This shows a common way the $1/\sqrt{N}$ scaling arises: it's often linked to how quickly our statistical estimation error (the uncertainty from using a finite sample) decreases as we get more data. While more complex scaling laws (like $N^{-\alpha}$ with different $\alpha$) exist, this $1/\sqrt{N}$ behavior is a fundamental reference point from statistical learning theory.

---

## 2. Scaling law with respect to parameters number

### 2.1 Problem Formulation

We train a random forest with $N$ independent regression trees. Each tree is an estimator of the target function. We assume:

- Each tree has a prediction variance of $\sigma^2$
- Trees are independent (or weakly correlated)
- The final prediction is the average of the individual tree predictions


### 2.2 Variance of the Averaged Model

Let $Y_i$ be the prediction of the $i$-th tree. The ensemble prediction is:

$$
\hat{Y} = \frac{1}{N} \sum_{i=1}^N Y_i
$$

If the trees are independent with variance $\operatorname{Var}(Y_i) = \sigma^2$, then the variance of the average is:

$$
\operatorname{Var}(\hat{Y}) = \frac{\sigma^2}{N}
$$

This is a classical property of the mean of independent estimators.

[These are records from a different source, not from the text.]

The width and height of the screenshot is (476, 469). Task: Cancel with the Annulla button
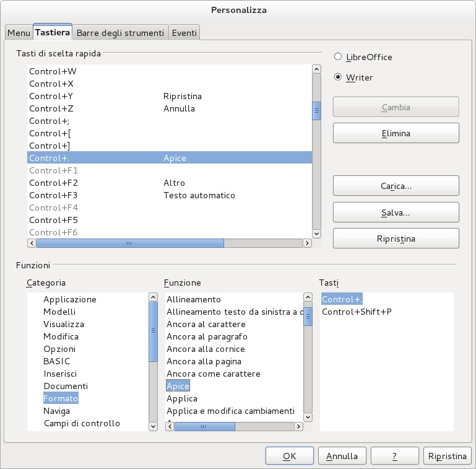(x=342, y=456)
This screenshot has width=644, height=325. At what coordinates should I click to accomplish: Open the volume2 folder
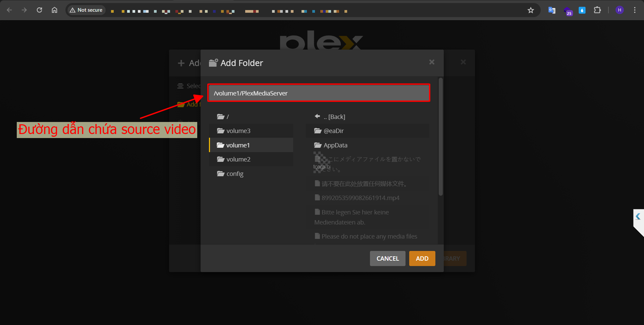tap(238, 159)
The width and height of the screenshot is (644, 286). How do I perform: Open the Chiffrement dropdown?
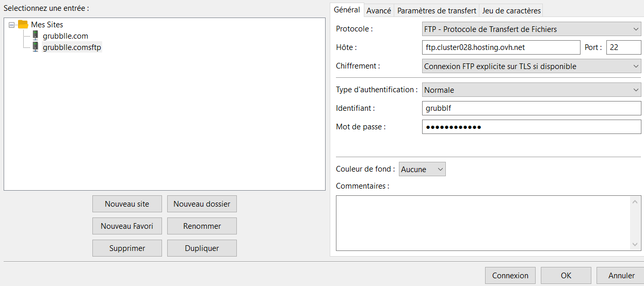[x=531, y=66]
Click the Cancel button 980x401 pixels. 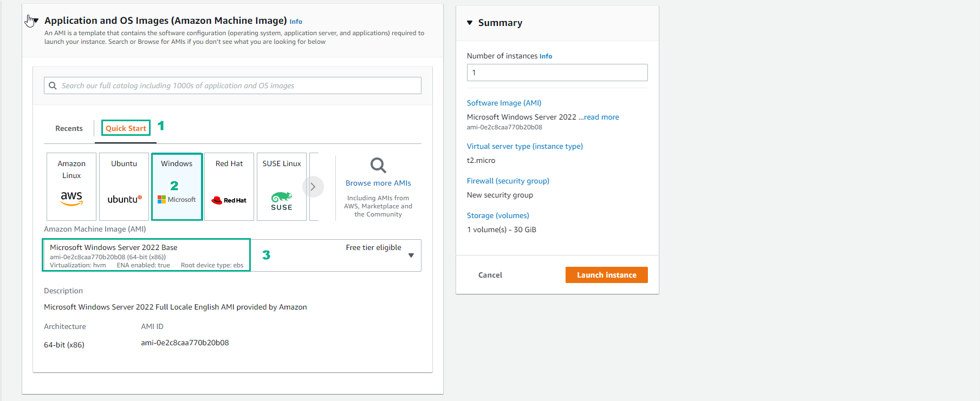pyautogui.click(x=490, y=274)
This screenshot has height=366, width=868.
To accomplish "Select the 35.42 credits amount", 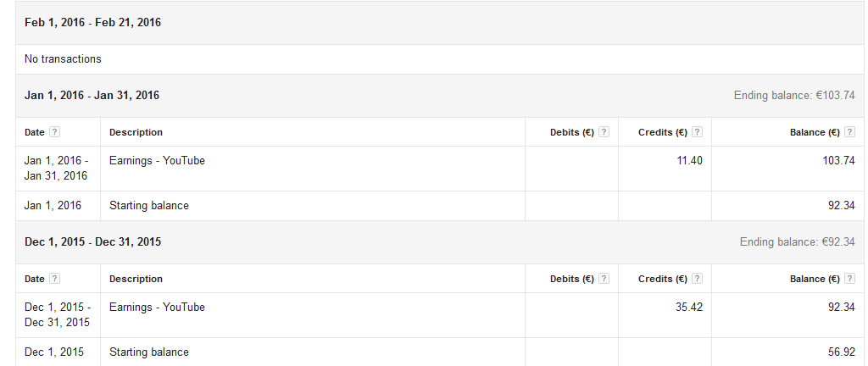I will 688,307.
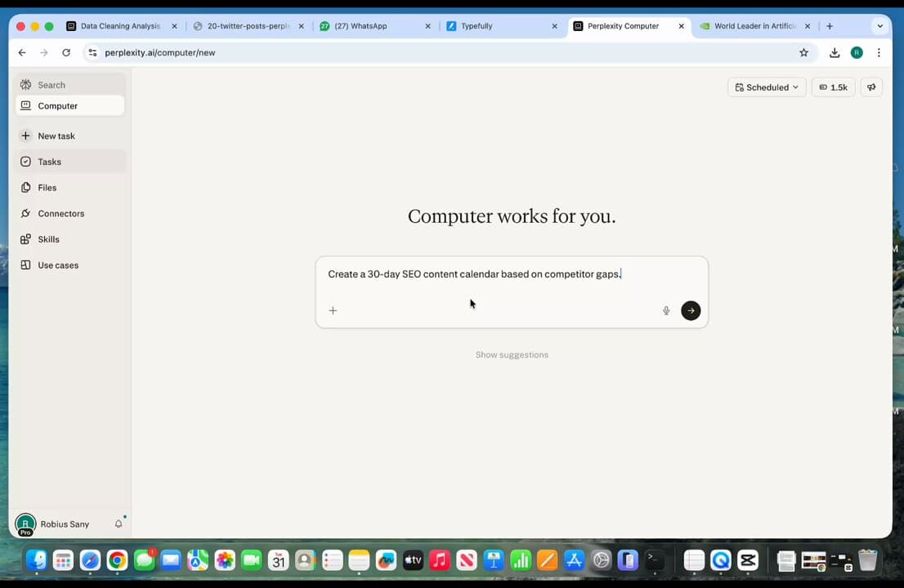Submit the prompt with the arrow button
Viewport: 904px width, 588px height.
(691, 310)
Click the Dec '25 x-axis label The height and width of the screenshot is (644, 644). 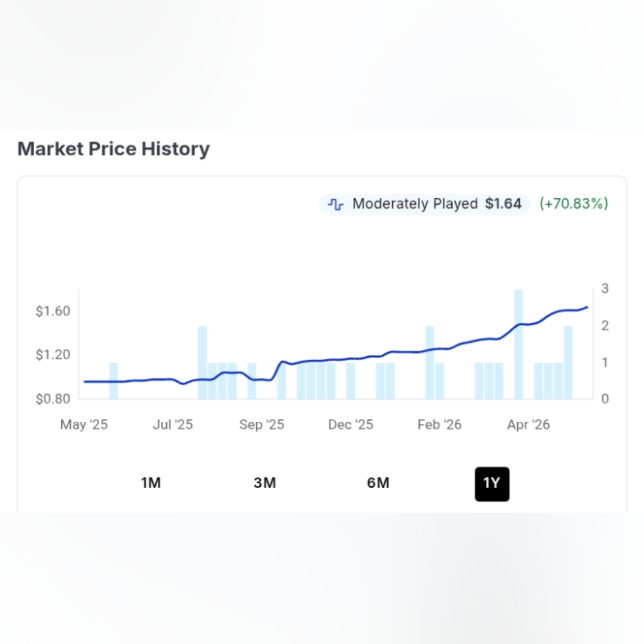(350, 424)
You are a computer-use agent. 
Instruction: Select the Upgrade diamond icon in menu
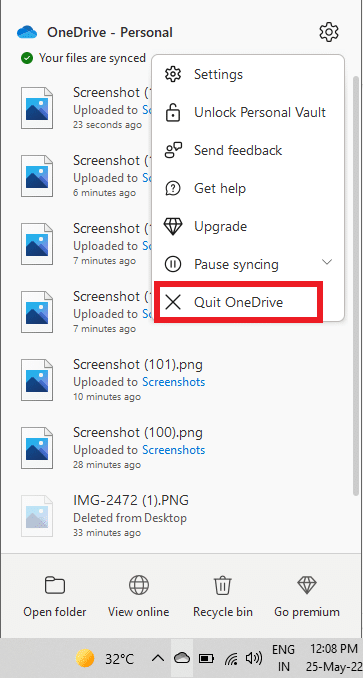[x=173, y=227]
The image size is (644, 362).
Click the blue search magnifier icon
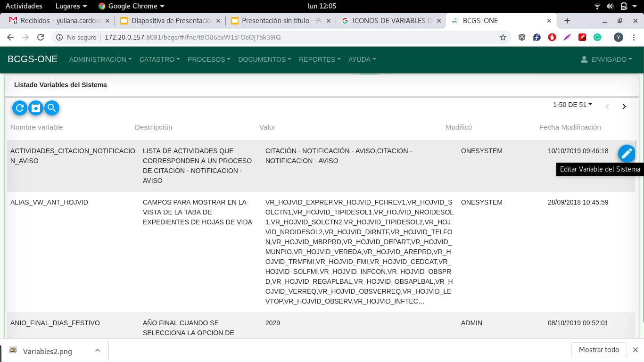click(x=52, y=108)

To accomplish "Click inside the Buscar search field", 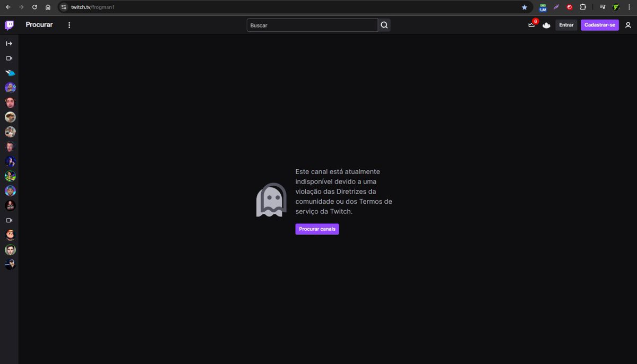I will [x=312, y=24].
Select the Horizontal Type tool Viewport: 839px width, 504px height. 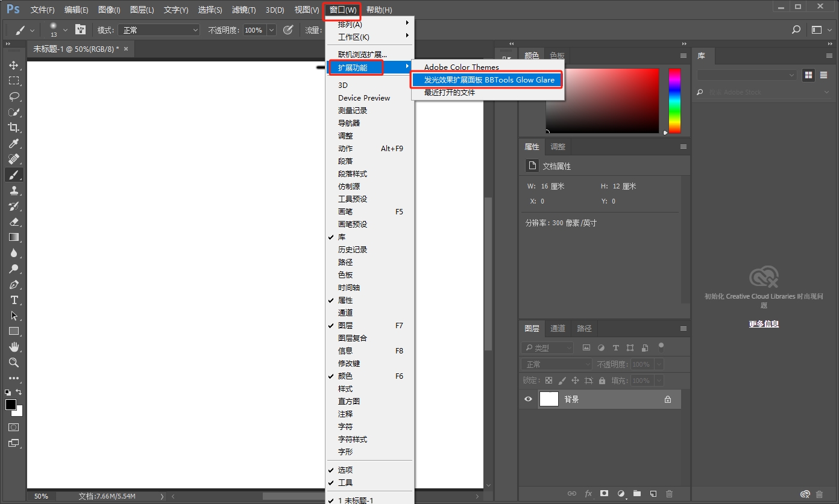14,300
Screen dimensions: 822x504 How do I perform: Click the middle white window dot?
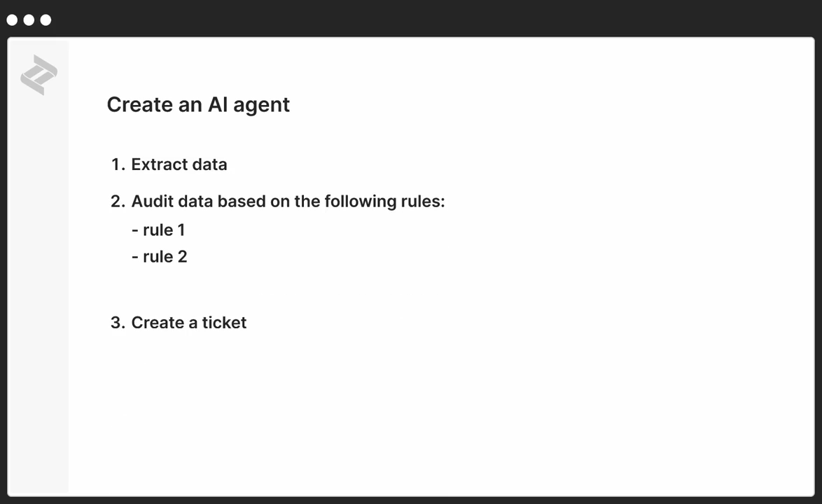(29, 20)
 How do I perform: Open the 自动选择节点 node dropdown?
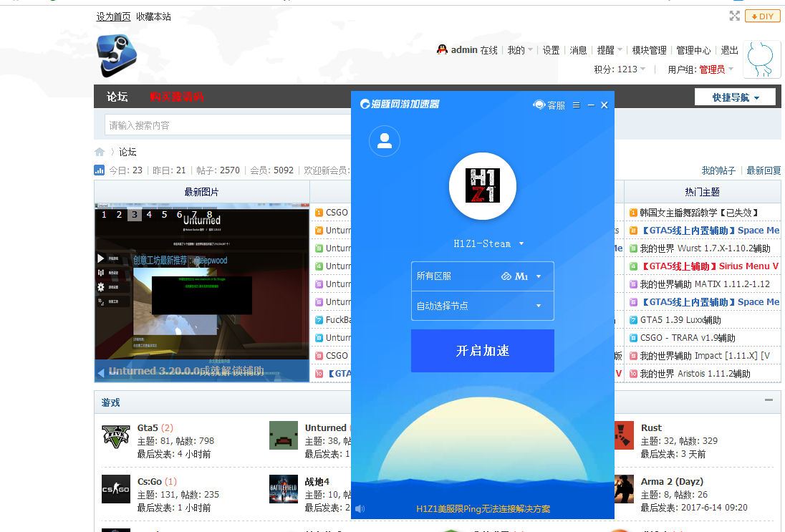[482, 306]
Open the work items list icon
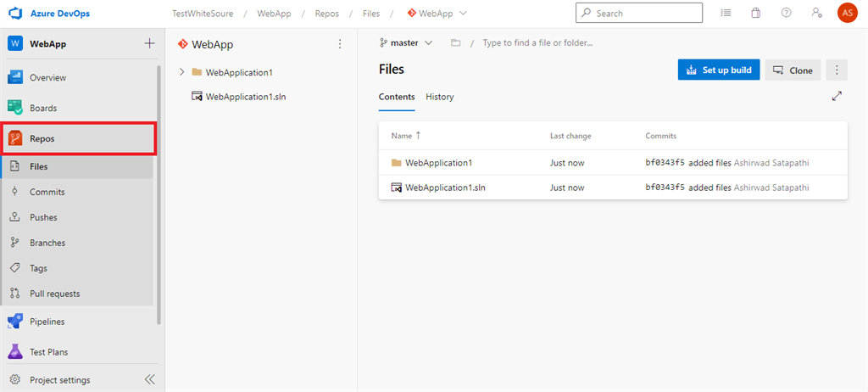 [726, 13]
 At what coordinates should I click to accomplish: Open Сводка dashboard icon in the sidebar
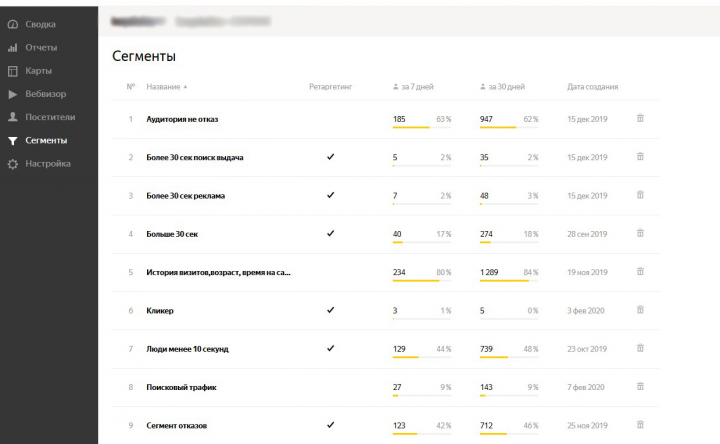[x=13, y=24]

### 2.3 Mean Squared Error (MSE)

The total error can be written using the bias-variance decomposition:

$$
\text{MSE} = \underbrace{\text{Bias}^2}_{\text{model bias}} + \underbrace{\text{Variance}}_{\frac{\sigma^2}{N}}
$$

In a random forest, the trees are typically deep and hence low-bias (bias $\approx 0$)

So we can approximate:

$$
\text{MSE}(N) \approx \frac{A}{N} + B
$$

Which is of the form:

$$
\text{MSE}(N) = A \cdot N^{-\alpha} + B \quad \Rightarrow \quad \boxed{\alpha = 1}
$$

---

In [None]:
import numpy as np
import matplotlib.pyplot as plt
from sklearn.datasets import fetch_california_housing
from sklearn.ensemble import RandomForestRegressor
from sklearn.metrics import mean_squared_error
from sklearn.model_selection import train_test_split
from sklearn.preprocessing import StandardScaler
from scipy.optimize import curve_fit
from tqdm import tqdm
import ssl
ssl._create_default_https_context = ssl._create_unverified_context


### Load dataset ###

data = fetch_california_housing()
X, y = data.data, data.target

# Data nomalization
scaler_X = StandardScaler()
X = scaler_X.fit_transform(X)

# Train - test split
X_train_full, X_test, y_train_full, y_test = train_test_split(X, y, test_size=0.2, random_state=42)




### Training models ###

n_points = 10

# Dataset sizes to test (full dataset fractions)
fractions = np.linspace(1e-2, 1, n_points) # 1% to 100%
train_sizes = [int(f * len(X_train_full)) for f in fractions]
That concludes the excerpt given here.